Anxious listeners continue to weigh in. "Run for Congress if you want to have a greater effect on America," advised one on Ms. Ingraham's Facebook page, while others advised her to partner with Fox News host Sean Hannity, independent media entrepreneur Glenn Beck, or SiriusXM radio.
Is it Benghazi-gate, or just plain Benghazi? Americans are not happy with how the White House handled the terrorist attacks on the U.S. Consulate in Libya, but the majority doesn't believe the Obama administration misled the nation about the violent events that left four Americans dead in September.
A CNN/ORC poll released Tuesday finds that 48 percent of Americans say the U.S. could have prevented the attack, while 42 percent disagree. Another 54 percent of the country are dissatisfied with the administration's response to the Benghazi attack; only 4 in 10 are satisfied.
"But that dissatisfaction is not because Americans see a cover-up," says CNN polling director Keating Holland. "Only 40 percent believe that the inaccurate statements that administration officials initially made about the Benghazi attack were an attempt to deliberately mislead the public. Fifty-four percent think those inaccurate statements reflected what the White House believed to be true at the time."
The poll of 1,023 adults was conducted November 16 to 18.

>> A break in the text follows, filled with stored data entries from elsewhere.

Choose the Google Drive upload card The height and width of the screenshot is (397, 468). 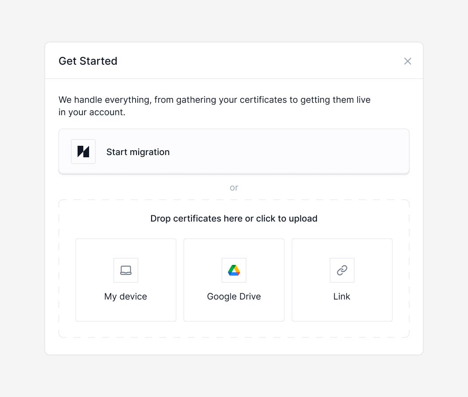point(234,280)
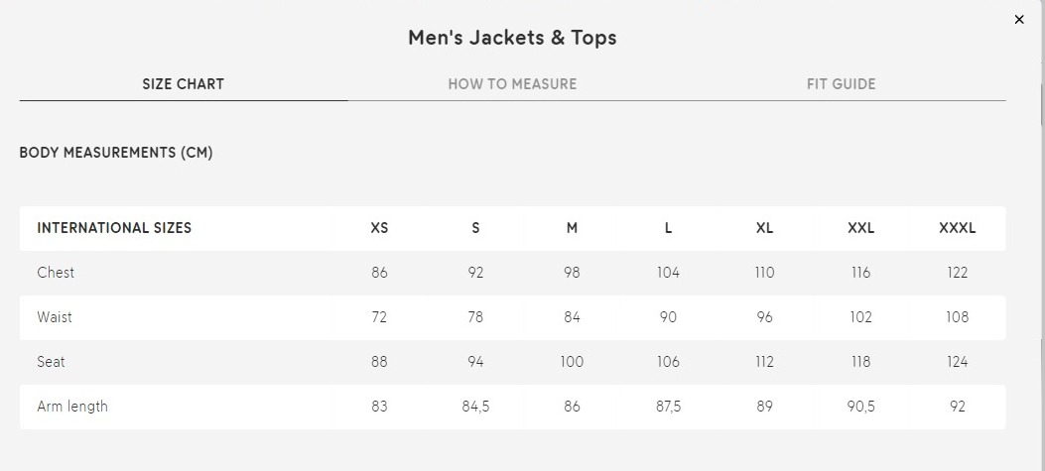
Task: Select the SIZE CHART tab
Action: [184, 84]

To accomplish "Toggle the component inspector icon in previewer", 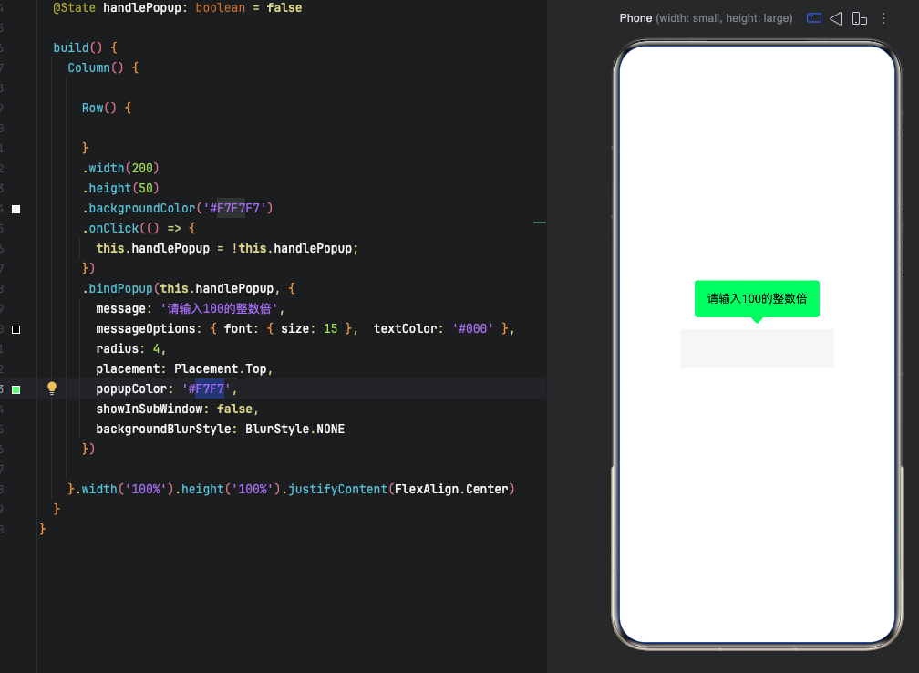I will pyautogui.click(x=814, y=18).
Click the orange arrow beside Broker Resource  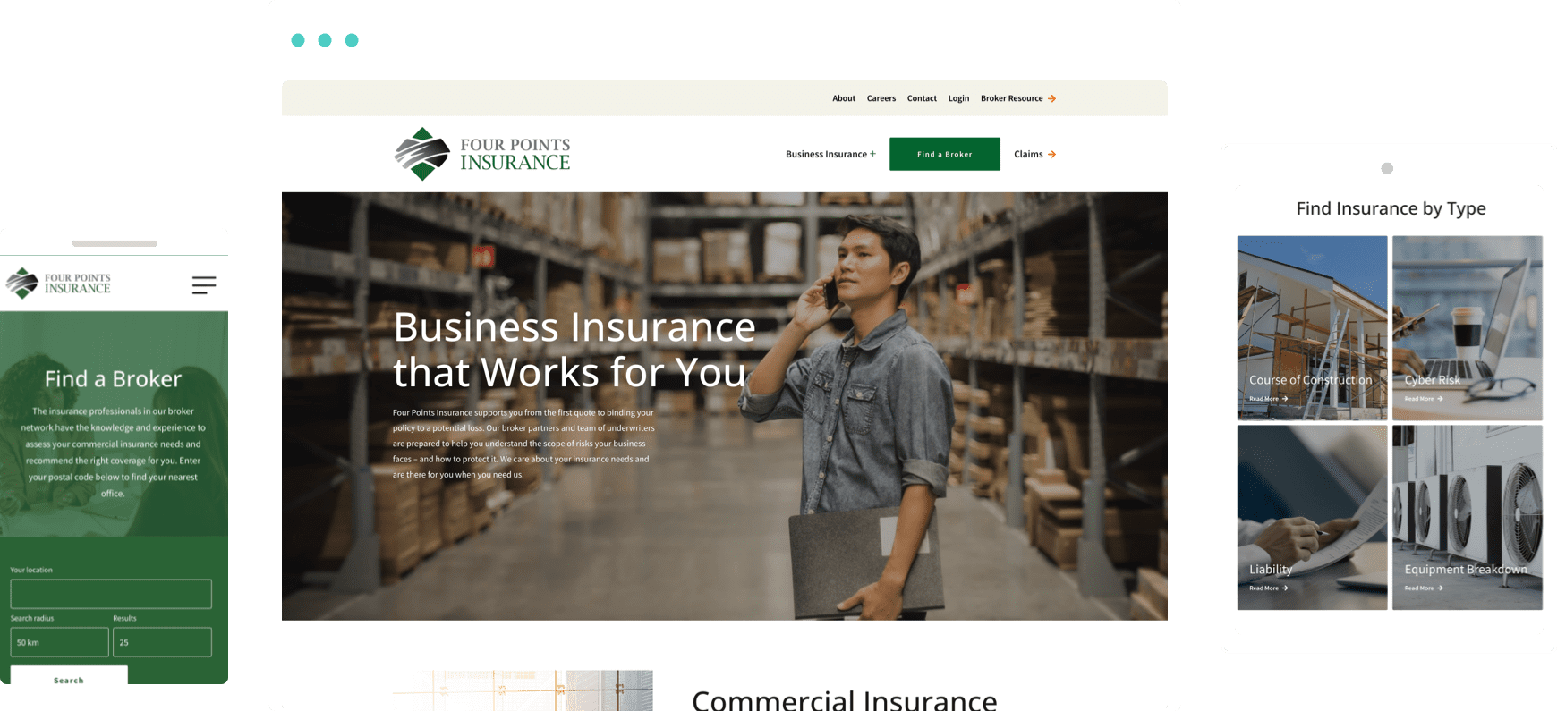[1051, 98]
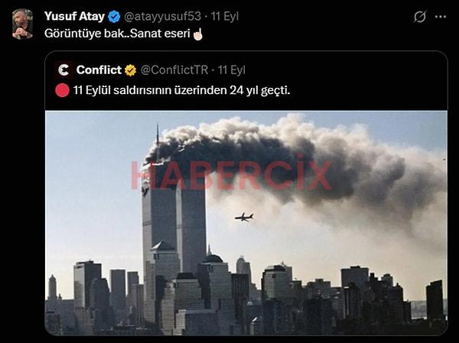Open the Conflict display name
This screenshot has width=459, height=343.
pos(99,70)
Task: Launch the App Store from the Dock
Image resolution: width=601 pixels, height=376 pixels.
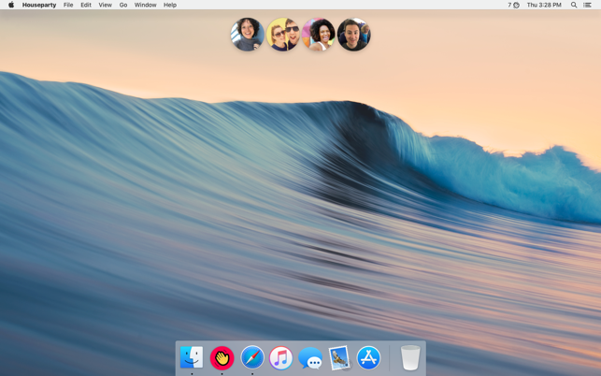Action: pos(368,357)
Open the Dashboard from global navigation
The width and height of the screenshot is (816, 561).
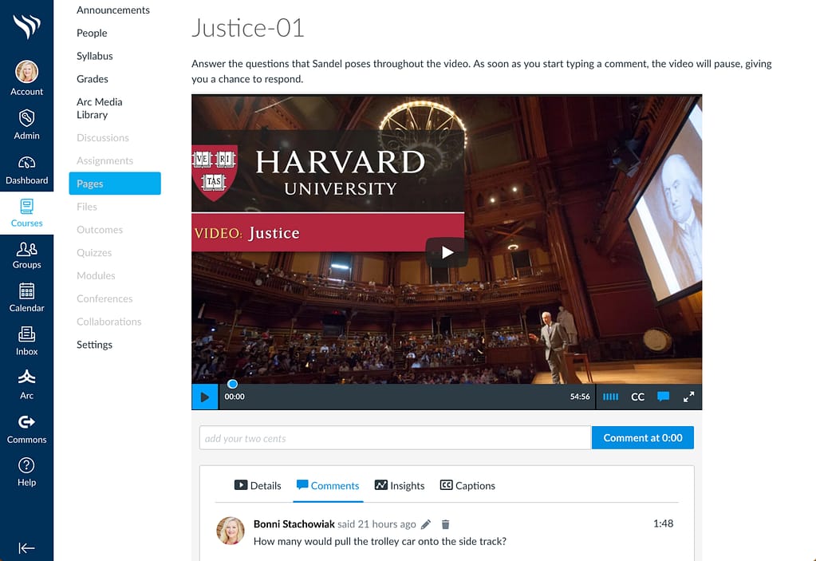point(26,169)
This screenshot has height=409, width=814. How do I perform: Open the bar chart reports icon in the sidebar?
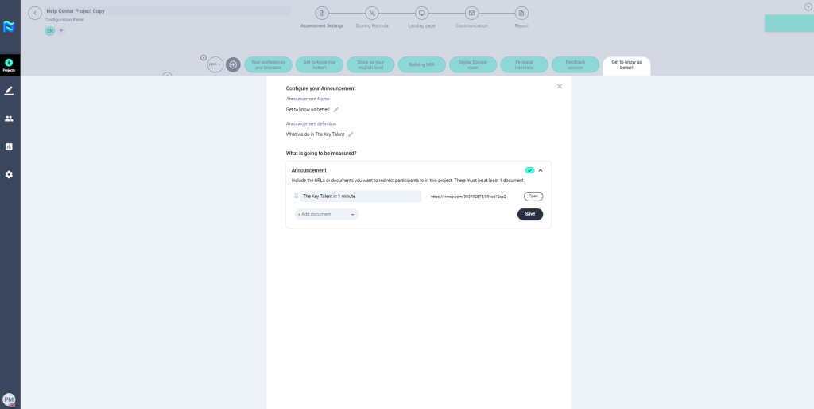click(9, 146)
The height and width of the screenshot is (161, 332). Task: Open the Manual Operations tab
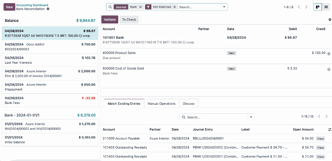(x=162, y=104)
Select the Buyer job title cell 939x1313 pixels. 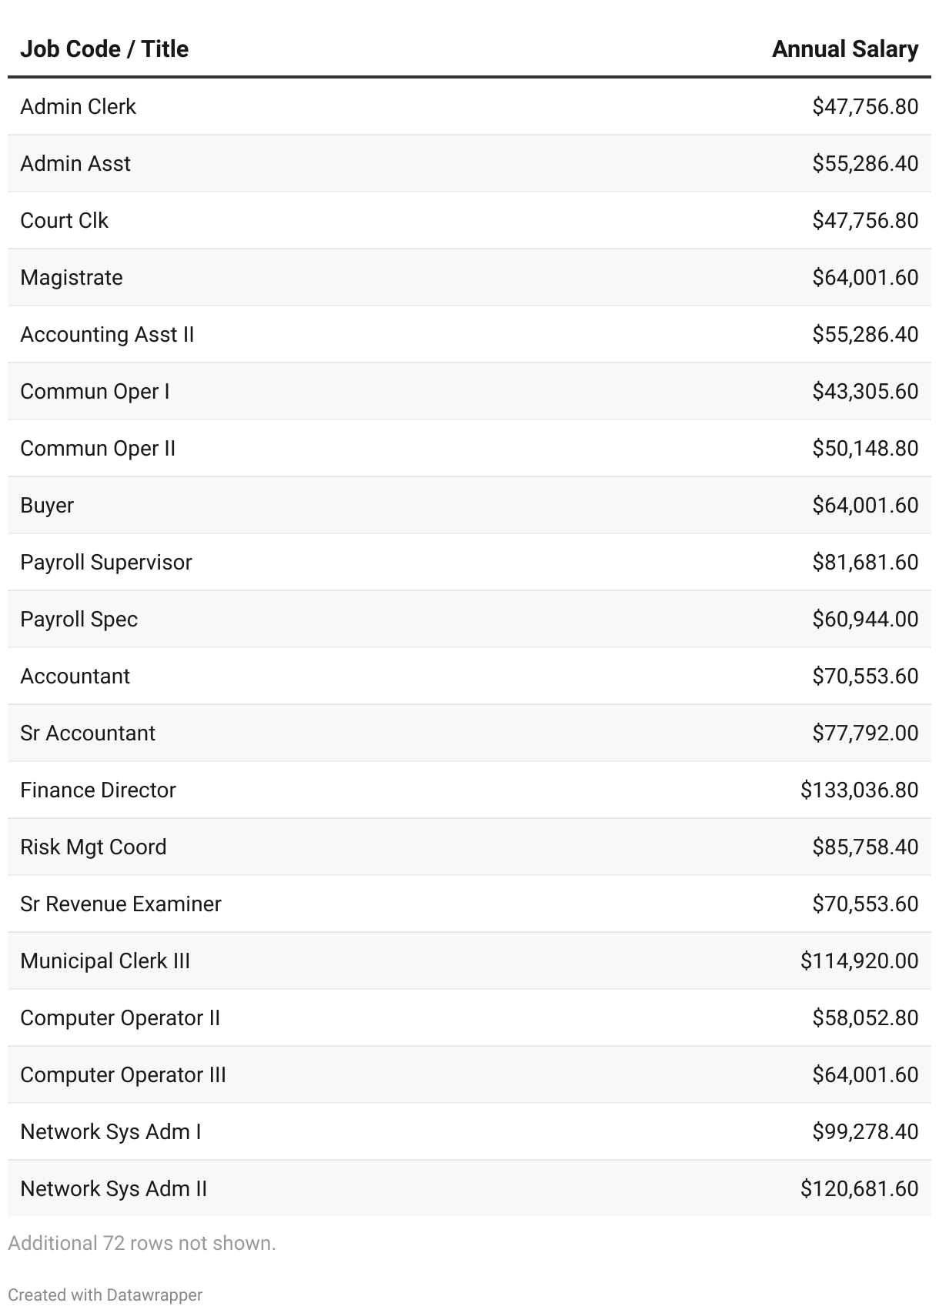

Decisions, decisions. Should Republicans stand their ground or compromise with Democrats? That is the question among those who fret that Republican leadership is getting soft on promises to protect Americans from increased taxation as the "fiscal cliff" approaches.
"If the GOP wakes up and decides that the principles they fought for during the campaign were more than empty political posturing, there is another option," advises Brent Bozell, chairman of ForAmerica, an interest group reflecting traditional values and fiscal conservatism, in a letter to House Speaker John A. Boehner, House Majority Leader Eric Cantor, Senate Minority Leader Mitch McConnell, and Senate Minority Whip John Cornyn.
Mr. Bozell cites a recent Congressional Budget Office report which "makes clear that if the fiscal cliff is ignored," the federal public debt as a percentage of gross domestic product would skyrocket to a catastrophic 90 percent.
"The report provides options for reforming the biggest drivers of our long term debt — entitlements. And to no one's surprise, two of the biggest steps that Congress can take toward getting our fiscal house in order are repealing ObamaCare's gigantic insurance subsidies and repealing the individual mandate," Mr. Bozell says. "According to the CBO, repealing ObamaCare's insurance subsidies would save $150 billion in 2020 alone. Similarly, repealing the individual mandate would save $40 billion in 2020 alone."
Cookies, punch and Secret Santas? Workers are not so keen on company parties says a new OfficeTeam survey. Though 77 percent of senior managers favor those holiday celebrations, only 55 percent of employees gave them high marks. OfficeTeam surveyed 800 managers and workers, and suggests companies take their employees bowling or to play miniature golf for a "jolly time."
POLL DU JOUR
• 52 percent of Americans will donate to charity in the holiday season.
• 59 percent of that number would donate to a friend asking for sponsorship in a charity walk or bike ride.
• 56 percent would give money in a public place; 52 percent prefer to mail a check.
• 50 percent have donated to a local charity, 46 percent to a national charity.
• 43 percent donate to charities that share their values, culture or background; 23 percent would donate to an overseas charity.
• 2 percent would donate to an email charity solicitation from a celebrity.
• 1 percent would give their credit card number over the phone.